Without looking I can easily tell that jp and uk are country
codes precisely *because* they are well-known as TLDs.

> As for what is silly, if the UN country ID for Canada changed to 
> CN (and that for PRC changed to something else), I'm sure it would cause
> far greater problems for users to have to change the last two letters in
> domain names than for them to keep doing what they always did.

And it is precisely because of such problems that it is
as unlikely to happen as your hypothetical FR->US change.

> In fact, 
> I would have thought it would create a rather significant problem on the
> Internet if such a change were made. (URIs don't come with versioning
> dates for domain names, so how would a DNS server know what the "cn"
> meant?)

URIs aren't guaranteed to be persistent; the Foo company buys
the Bar company and after a while bar.com URIs stop working
because they've been changed to foo.com URIs.  That sort of
thing happens all the time, and people adapt.

> > > Neither RFC 1766 or RFC 3066 has ever presented "official"
> translations;
> > 
> > Both defer to the ISO lists for definitions (not "translations")
> > of the various codes.
> 
> Definitions; not language names for display use.

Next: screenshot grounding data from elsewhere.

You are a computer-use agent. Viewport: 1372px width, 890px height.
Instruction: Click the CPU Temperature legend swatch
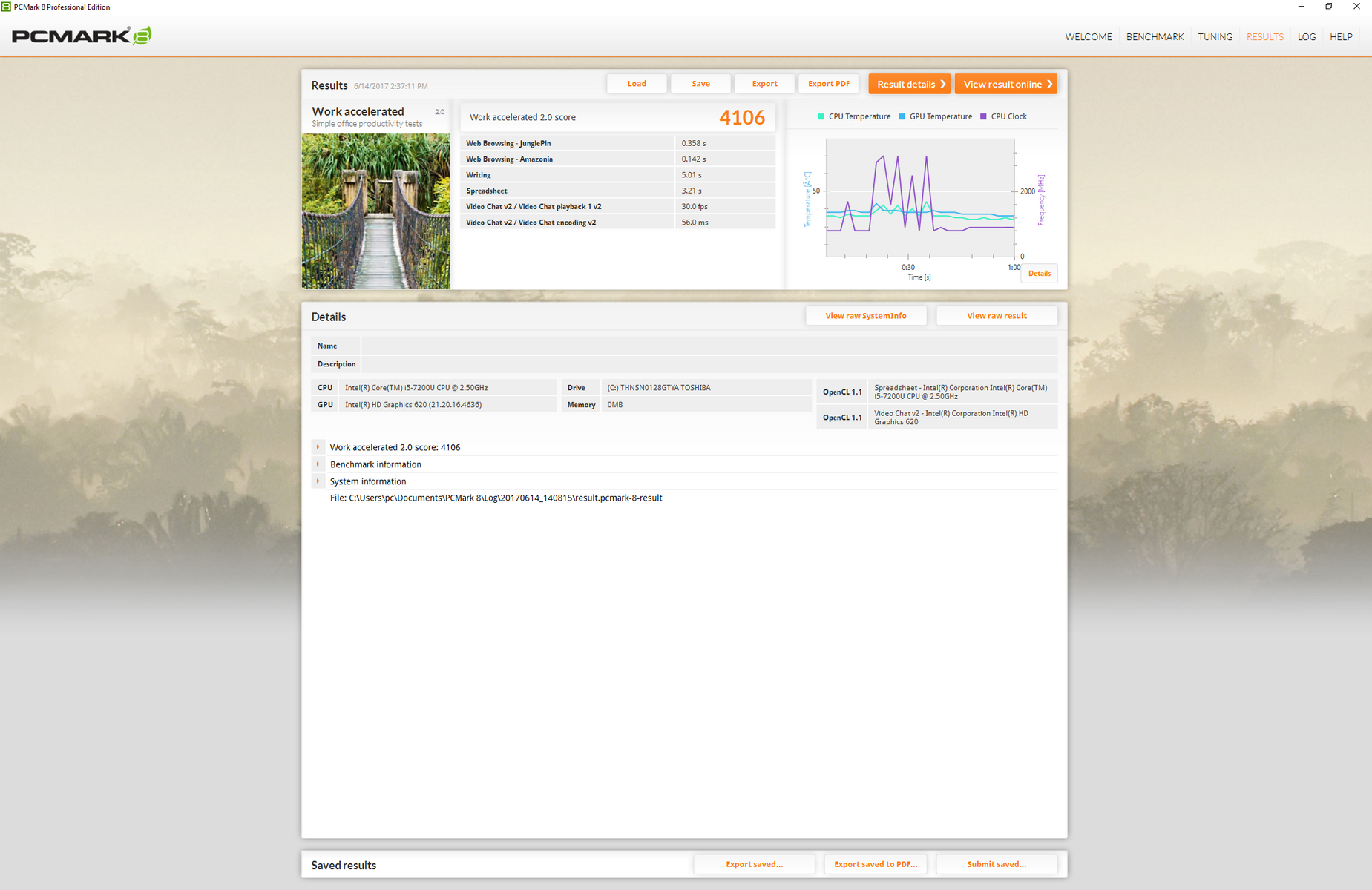(x=821, y=116)
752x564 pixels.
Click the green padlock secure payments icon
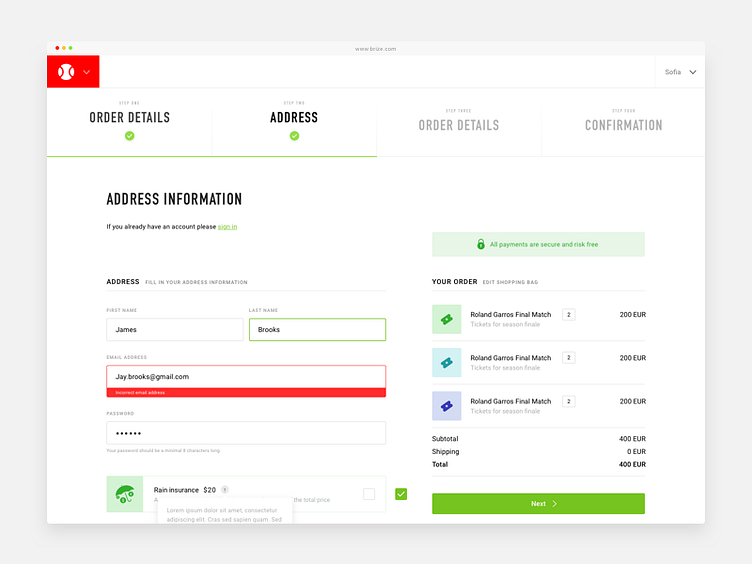481,244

Feh. Whatever. The human-readable stuff that corresponds
to the code which you say shouldn't be read.   The stuff
without which codes are meaningless.  The stuff without
which two communicating parties cannot agree on the meaning
of "XX".

> > > this is no different for RFC 3066bis.
> > 
> > It is very different; under the proposed draft, there is only
> > an English definition, somebody wishing to provide a French
> > definition finds that he has none and must resort to an
> > unofficial translation.
> 
> The more you press this, the more silly it seems. RFC 3066 does not
> anywhere discuss display names

If I have used the term "display" in conjunction with the
language/country names it is only incidental.  Effective
communication, including language tagging, is an end-to-end
process (RFC 1958).  Without agreement on what a code *means*
there is no effective communication.  And the ISO lists
provide the definitions that attach meaning to otherwise
meaningless combinations of letters.  The stuff that the
humans at each end of the communications channel use to
identify the language.

> The source ISO standards are every bit as accessible as they ever
> were, and just as RFC 3066 gave the user no option but to refer to the
> source ISO standard, so users should and can continue to do so.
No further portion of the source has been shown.